Samuel Sarr a été inculpé hier, mercredi 20 août et placé sous mandat de dépôt par le juge du deuxième cabinet, pour offense au chef de l’Etat et acte de nature à inciter les citoyens à enfreindre les lois du pays. L’«éternel wadiste», est sous le coup de l’article 80 du code pénal et risque six mois de prison.
Placé sous mandat de dépôt par le juge Samba Sarr, du deuxième cabinet, Samuel Sarr qui est poursuivi pour offense au chef de l’Etat et acte de nature à inciter les citoyens à enfreindre les lois du pays, un délit puni par l’article 80 du code pénal, a passé hier mercredi, sa première nuit à la maison d’arrêt et de correction de Rebeuss. L’ancien ministre de l’Energie sous l’ère Wade y rejoint ainsi son ami Karim Wade qui est poursuivi pour enrichissement illicite par la Cour de répression par la Crei.
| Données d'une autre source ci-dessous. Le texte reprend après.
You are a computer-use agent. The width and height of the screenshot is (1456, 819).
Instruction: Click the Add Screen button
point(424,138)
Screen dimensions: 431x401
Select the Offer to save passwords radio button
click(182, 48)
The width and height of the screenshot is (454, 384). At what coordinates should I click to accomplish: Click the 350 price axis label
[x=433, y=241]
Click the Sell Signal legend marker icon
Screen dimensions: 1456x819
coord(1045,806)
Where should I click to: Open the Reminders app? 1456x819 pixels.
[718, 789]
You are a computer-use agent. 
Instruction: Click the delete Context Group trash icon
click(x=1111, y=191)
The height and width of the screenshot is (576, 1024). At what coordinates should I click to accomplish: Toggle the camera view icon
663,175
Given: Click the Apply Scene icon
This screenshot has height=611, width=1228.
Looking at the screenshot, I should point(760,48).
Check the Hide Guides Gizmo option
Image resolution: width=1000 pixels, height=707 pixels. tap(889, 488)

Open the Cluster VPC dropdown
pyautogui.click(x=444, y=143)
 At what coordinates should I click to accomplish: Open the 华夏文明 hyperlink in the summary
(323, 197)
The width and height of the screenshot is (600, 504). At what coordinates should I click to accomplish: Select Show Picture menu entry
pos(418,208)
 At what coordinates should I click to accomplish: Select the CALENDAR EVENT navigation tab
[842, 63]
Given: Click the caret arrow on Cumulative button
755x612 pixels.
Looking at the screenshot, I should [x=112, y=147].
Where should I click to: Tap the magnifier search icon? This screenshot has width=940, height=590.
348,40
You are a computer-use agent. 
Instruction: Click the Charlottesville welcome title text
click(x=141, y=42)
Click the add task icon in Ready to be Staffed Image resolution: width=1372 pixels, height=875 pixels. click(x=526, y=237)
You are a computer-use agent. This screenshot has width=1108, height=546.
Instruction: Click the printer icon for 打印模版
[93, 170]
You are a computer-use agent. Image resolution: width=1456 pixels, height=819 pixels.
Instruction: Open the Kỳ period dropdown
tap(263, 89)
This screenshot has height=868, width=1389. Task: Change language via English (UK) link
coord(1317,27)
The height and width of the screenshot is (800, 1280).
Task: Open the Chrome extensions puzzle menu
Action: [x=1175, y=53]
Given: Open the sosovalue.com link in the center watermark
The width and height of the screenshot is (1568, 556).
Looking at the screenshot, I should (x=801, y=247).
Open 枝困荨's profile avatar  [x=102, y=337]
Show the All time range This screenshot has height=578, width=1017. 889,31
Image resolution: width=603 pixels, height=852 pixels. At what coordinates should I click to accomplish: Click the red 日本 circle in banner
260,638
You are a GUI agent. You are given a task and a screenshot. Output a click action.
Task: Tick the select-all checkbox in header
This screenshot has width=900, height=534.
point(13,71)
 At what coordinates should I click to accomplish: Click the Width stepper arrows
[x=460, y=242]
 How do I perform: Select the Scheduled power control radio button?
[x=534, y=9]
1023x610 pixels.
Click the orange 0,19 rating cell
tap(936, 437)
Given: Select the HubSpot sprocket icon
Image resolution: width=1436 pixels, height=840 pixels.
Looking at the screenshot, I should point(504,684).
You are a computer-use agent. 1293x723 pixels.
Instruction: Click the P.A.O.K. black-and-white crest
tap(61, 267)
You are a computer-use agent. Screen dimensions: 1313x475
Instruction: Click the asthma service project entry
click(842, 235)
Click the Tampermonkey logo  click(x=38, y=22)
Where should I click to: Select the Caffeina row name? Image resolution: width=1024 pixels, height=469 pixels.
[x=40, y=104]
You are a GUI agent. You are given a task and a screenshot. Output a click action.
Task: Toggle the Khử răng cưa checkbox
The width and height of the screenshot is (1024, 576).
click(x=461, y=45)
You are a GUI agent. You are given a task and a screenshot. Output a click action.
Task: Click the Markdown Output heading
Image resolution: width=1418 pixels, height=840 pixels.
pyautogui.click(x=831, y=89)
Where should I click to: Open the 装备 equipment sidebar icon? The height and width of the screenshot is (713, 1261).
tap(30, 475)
A la suite de Bara Gaye, ancien patron de l’Union des Jeunesses Libérales et Travaillistes (Ujtl), inculpé pour ce même délit, il y a de cela quelques mois, Samuel Sarr risque une peine d’emprisonnement de six mois.
«L’éternel wadiste», comme il se nomme lui-même, a été arrêté par les gendarmes de la Section de Recherches de Colobane dans la soirée du mardi 19 août dernier. Placé en garde à vue, l’ancien ministre de Wade a ainsi passé la nuit dans les locaux de cette unité de la Gendarmerie nationale. Samuel Sarr a été cueilli par les éléments de la section de recherches après avoir accusé dans un article publié sur sa page facebook, le chef de l’Etat de détenir des «comptes bancaires pleins d’argent mal acquis». Il l’accuse également de loger des milliards de francs Cfa dans des banques américaines».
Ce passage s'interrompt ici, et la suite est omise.